First time I realised I could bowl the doosra
I first worked out a way of bowling it when I was 13. I was playing with a table tennis ball on the roof of our house. The problem was, it was easy to get my fingers round the table tennis ball, but with a cricket ball I couldn't do it. I kept practising and practising and eventually moved from being able to bowl it with a table tennis ball to being able to bowl it with a tennis ball. Once I'd mastered bowling it with a tennis ball I moved on to a cricket ball.

First pair of cricket whites
All the kit I had when I was younger was my brother's, so it would have been a set of his. He was older than me, so I used to share all his gear - but it was all far too big for me.

First big cricket match
I played my first proper match with a hard ball when I was 12. I couldn't wait to play a real game, as cricket had been a massive part of my childhood. I got all my whites ready and laid out in the morning - I was looking forward to it so much.

First time you were called up by Pakistan
It was a dream come true. All the hard work I'd put in had paid off. It was a mixture of excitement and anticipation at the chance of following in the footsteps of some amazing players to represent my country. I was playing in Rawalpindi at the time and the squad had been announced on the radio. I hadn't heard it myself but someone came up to me and said I was in it. I couldn't believe it, but then I got a call from my manager confirming the news.

First hat-trick
I bowled a lot of overs in youth cricket and club cricket but my first hat-trick didn't come until 1999* in the World Cup. We were playing Zimbabwe at The Oval and I managed to clean up the tail. I kept the ball from that game and I still have it in my hall.

*Saqlain got his first international hat-trick in 1996, also against Zimbabwe

© ESPN Sports Media Ltd.

Posted by   on (October 2, 2012, 1:02 GMT)

If he had played till the age of 35-36 he would have been the bradman of bowlers.

Posted by Ajayvs on (October 1, 2012, 22:03 GMT)

@Shubham Bajpai, obviously you have not seen him bowl, if you have then you will not make such silly comments. There used to be a time when Indians feared him more than the great W's Wasim and Waqar, that speaks volume of his talent. He was by no means a one series wonder like some of other mystery bowlers..

Posted by Syed_imran_abbas on (October 1, 2012, 19:09 GMT)

I didnt like his introduction in his profile by saying perhaps he was first to master doosra. He was definatly first the inventer of dosra and master it too. Great service to cricket. He made spinners a formidable force for modern cricket where they can bowl at any stage of game with this huge variety.

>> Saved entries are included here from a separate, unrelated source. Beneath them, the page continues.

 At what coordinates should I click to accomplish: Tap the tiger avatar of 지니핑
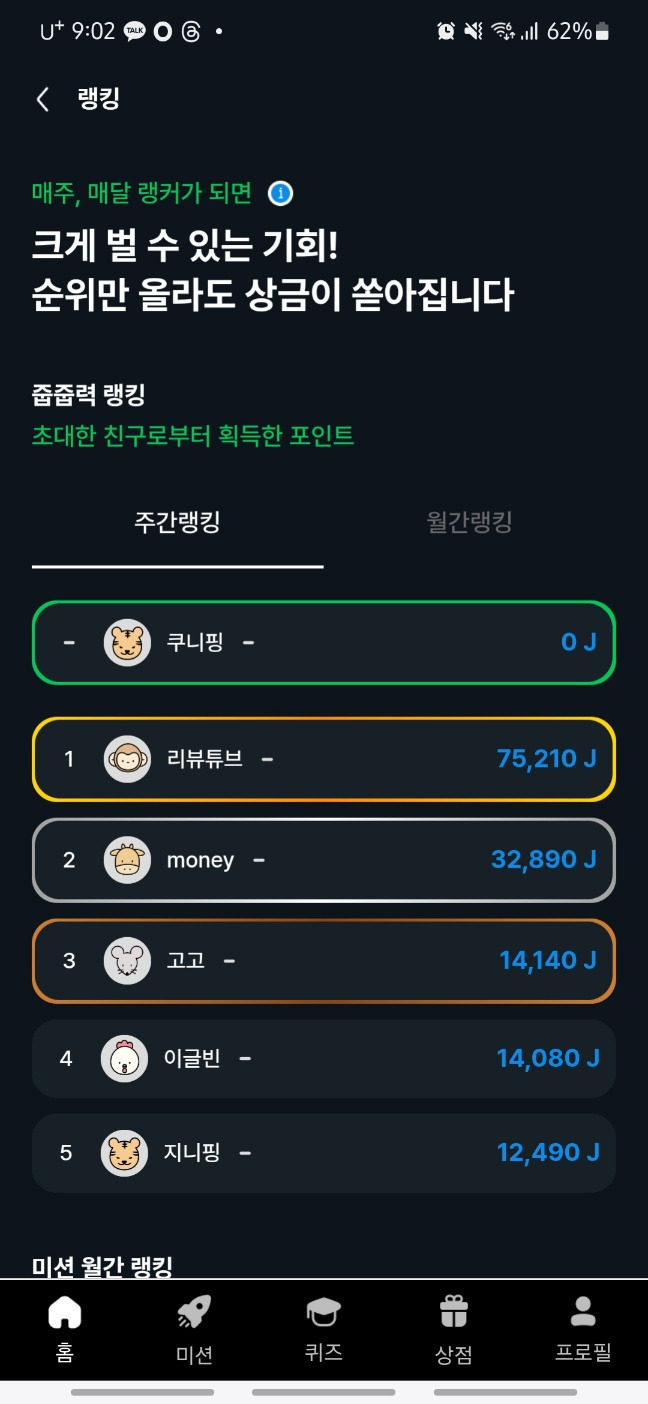point(124,1153)
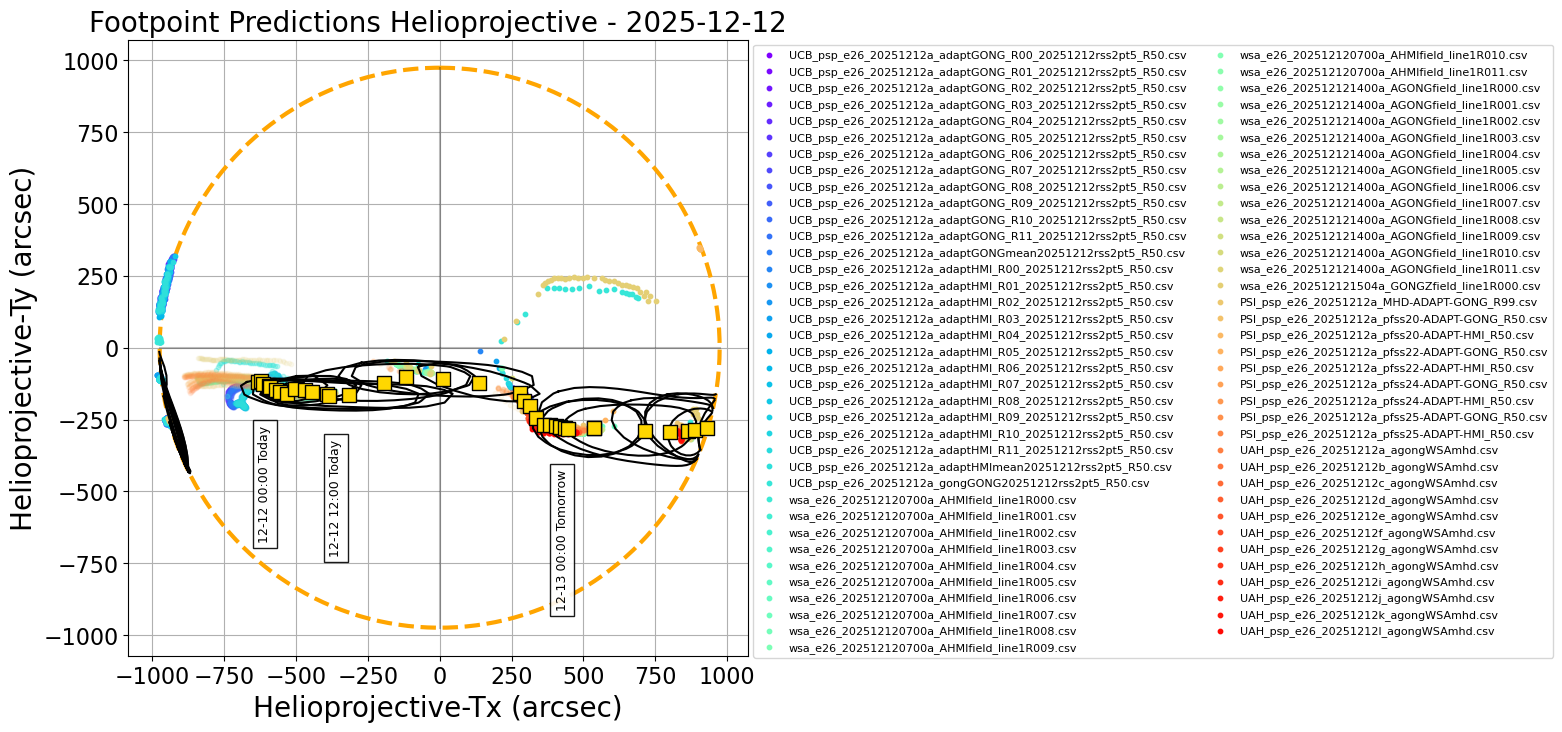The width and height of the screenshot is (1562, 732).
Task: Click the dashed orange solar limb circle
Action: coord(438,66)
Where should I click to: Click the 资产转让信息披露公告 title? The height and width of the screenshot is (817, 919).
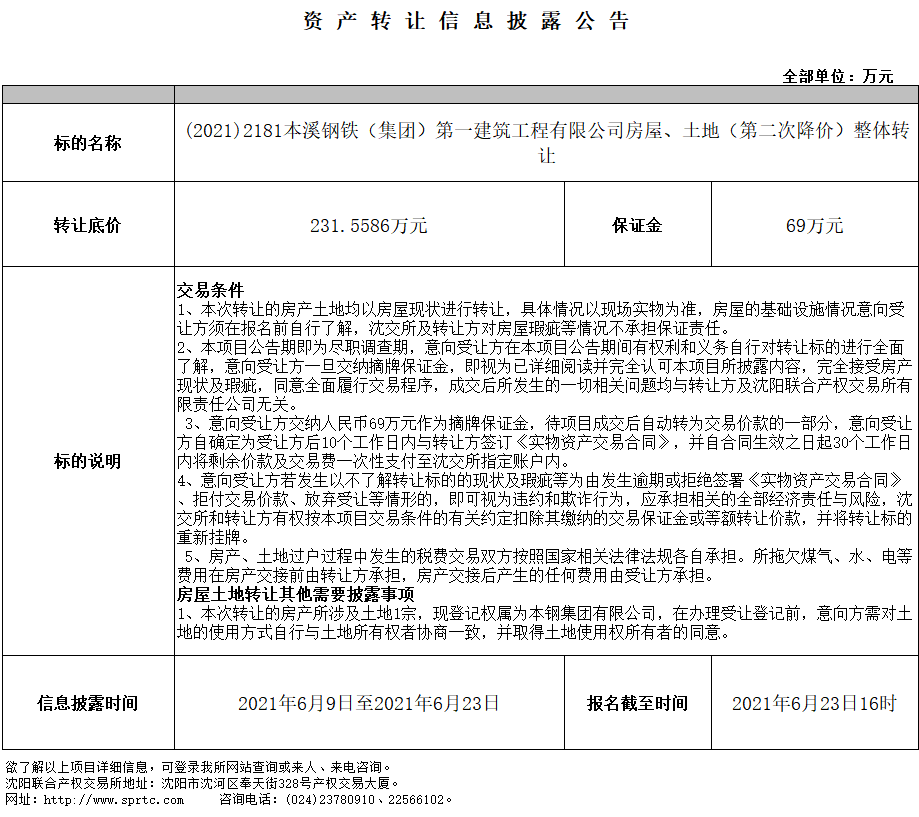pos(466,22)
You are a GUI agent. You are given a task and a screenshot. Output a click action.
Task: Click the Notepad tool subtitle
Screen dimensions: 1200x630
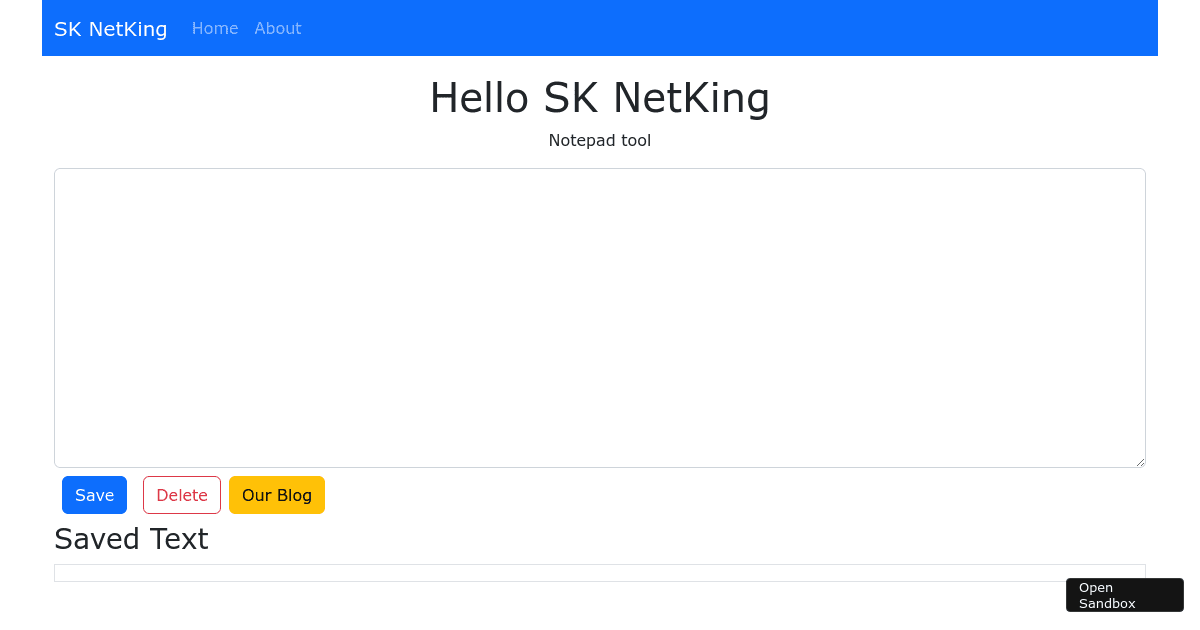point(600,140)
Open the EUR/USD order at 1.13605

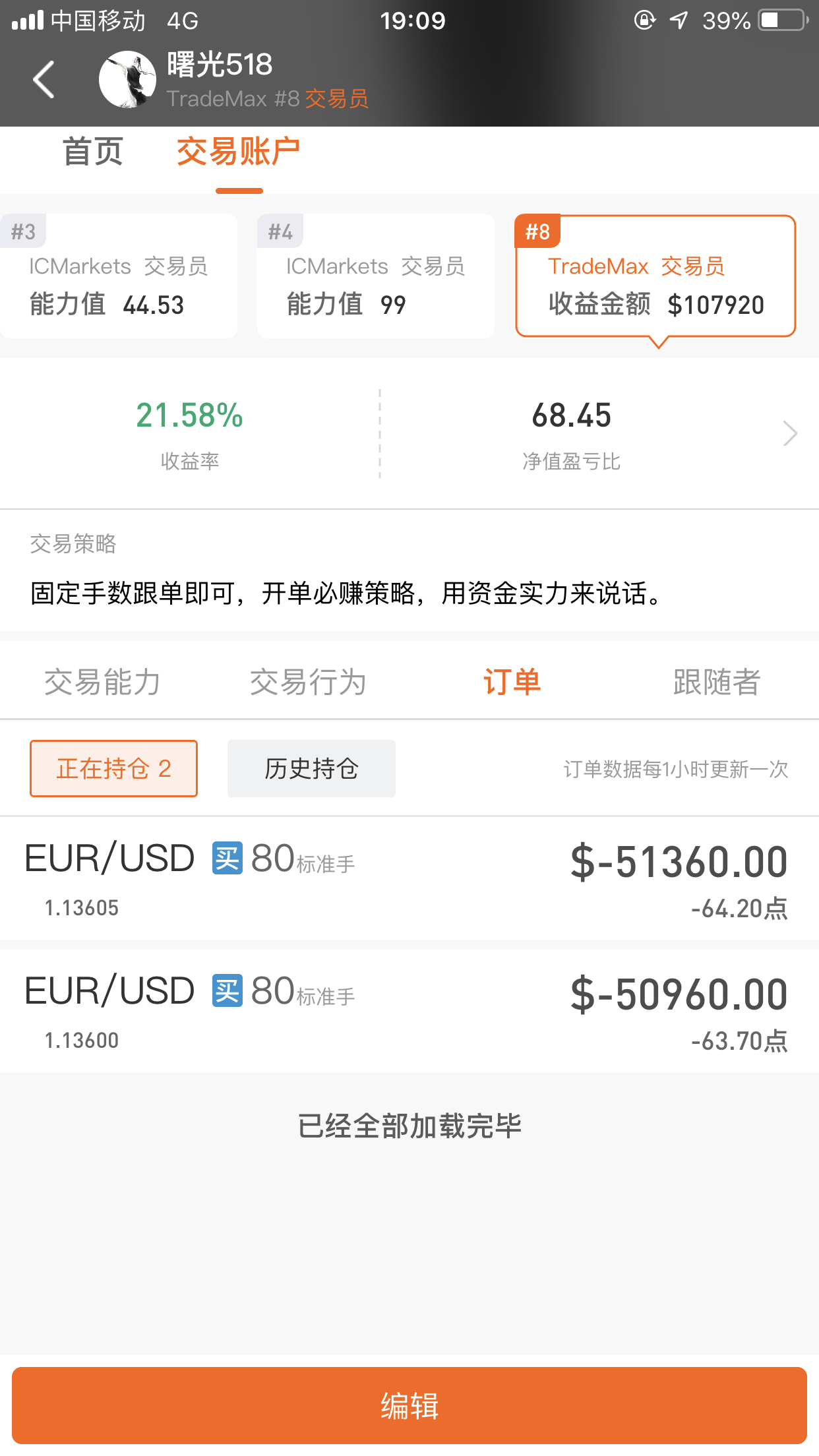click(x=410, y=878)
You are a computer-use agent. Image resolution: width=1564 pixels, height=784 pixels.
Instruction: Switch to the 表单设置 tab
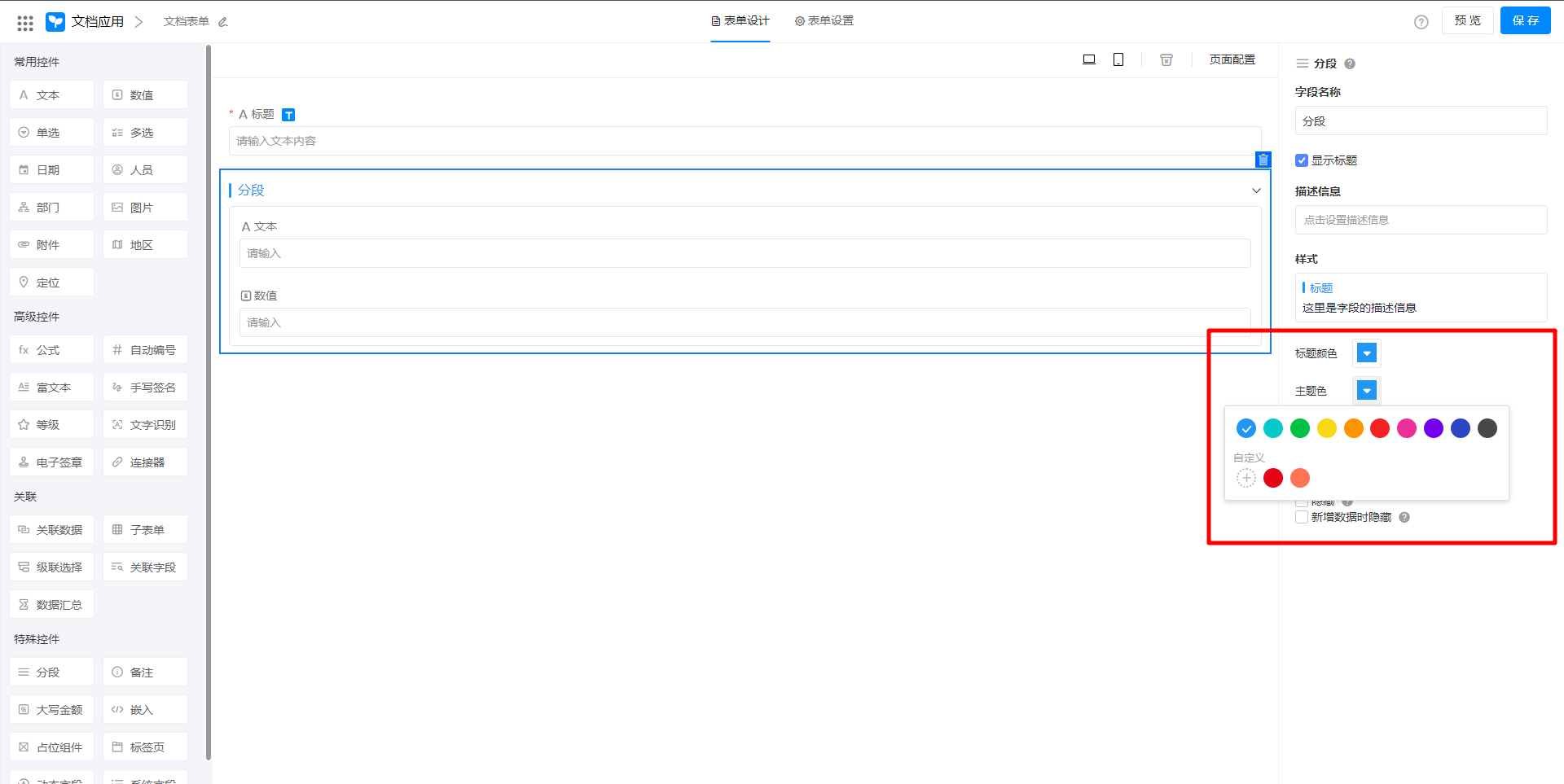pos(824,21)
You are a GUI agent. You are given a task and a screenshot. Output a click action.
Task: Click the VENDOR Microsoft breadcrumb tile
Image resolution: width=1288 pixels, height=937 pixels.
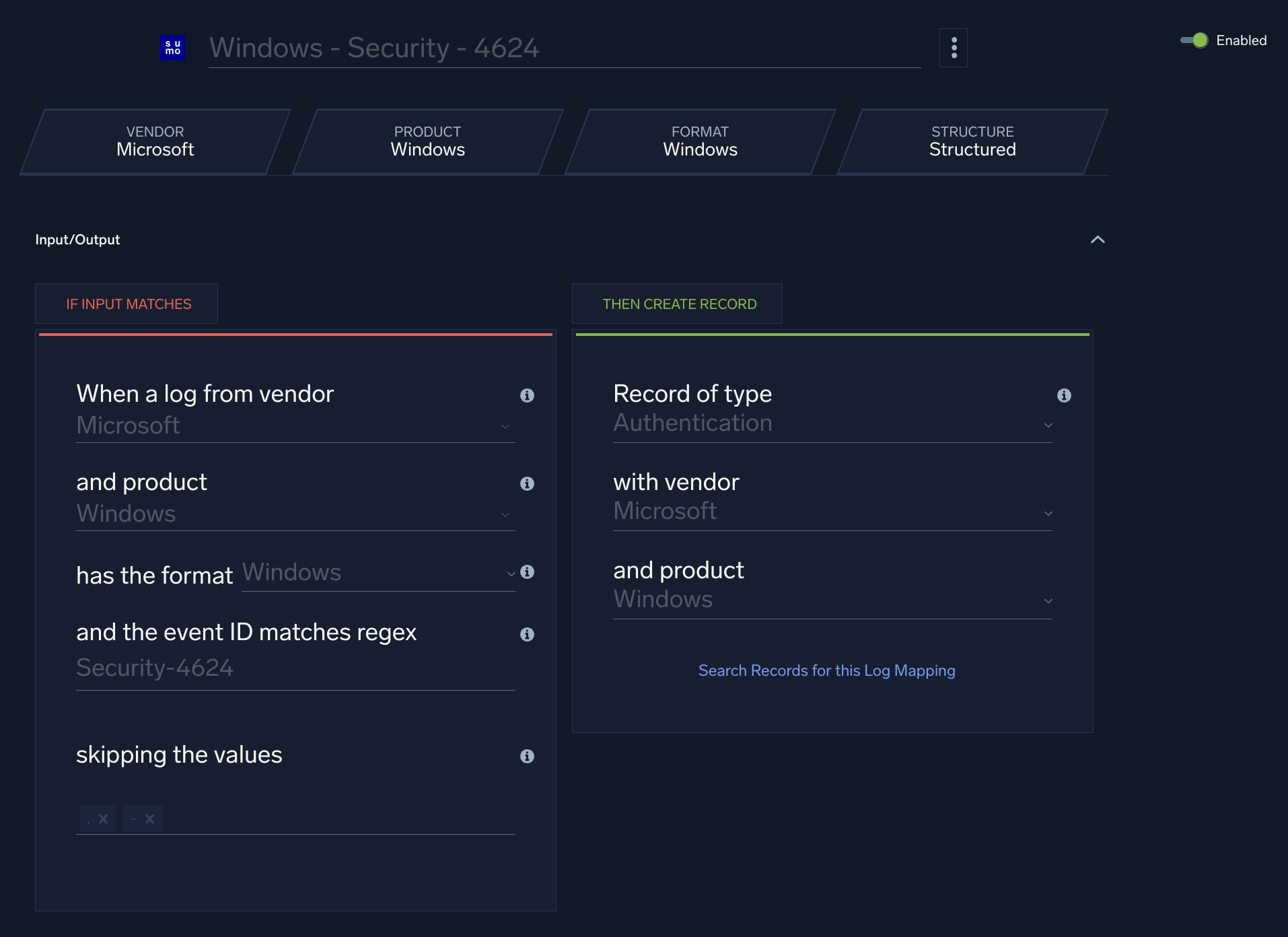pos(155,141)
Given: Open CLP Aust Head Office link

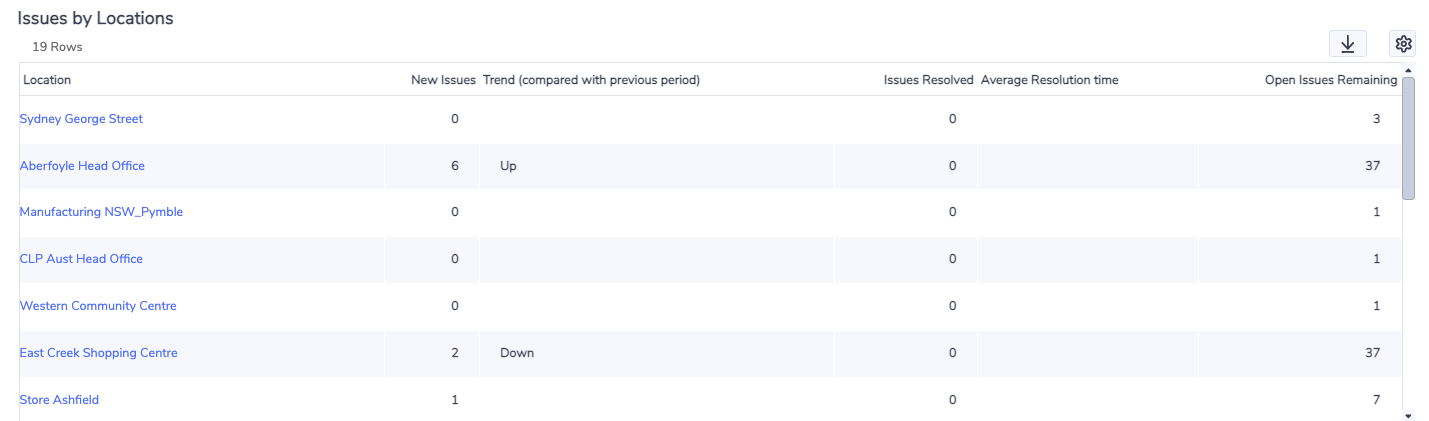Looking at the screenshot, I should click(x=81, y=259).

Posted by   on (October 1, 2012, 9:52 GMT)

Downfall of his career was not due to selectors, rather it was due to his fitness as both of his knees were operated and he was not the same player as he used to be. He was also sacked from his county for the given reason. But what a bowler he was

Posted by rovar on (October 1, 2012, 7:29 GMT)

What a bowler he was ? Curious to know y he was discarded so early ? What a waste of talet it was ? Ajmal & all the other current offies are not even half as good as he was. Who can forget that murmer of Moin Khan behind the wicket "Well bowl saki".

Posted by LillianThomson on (October 1, 2012, 2:06 GMT)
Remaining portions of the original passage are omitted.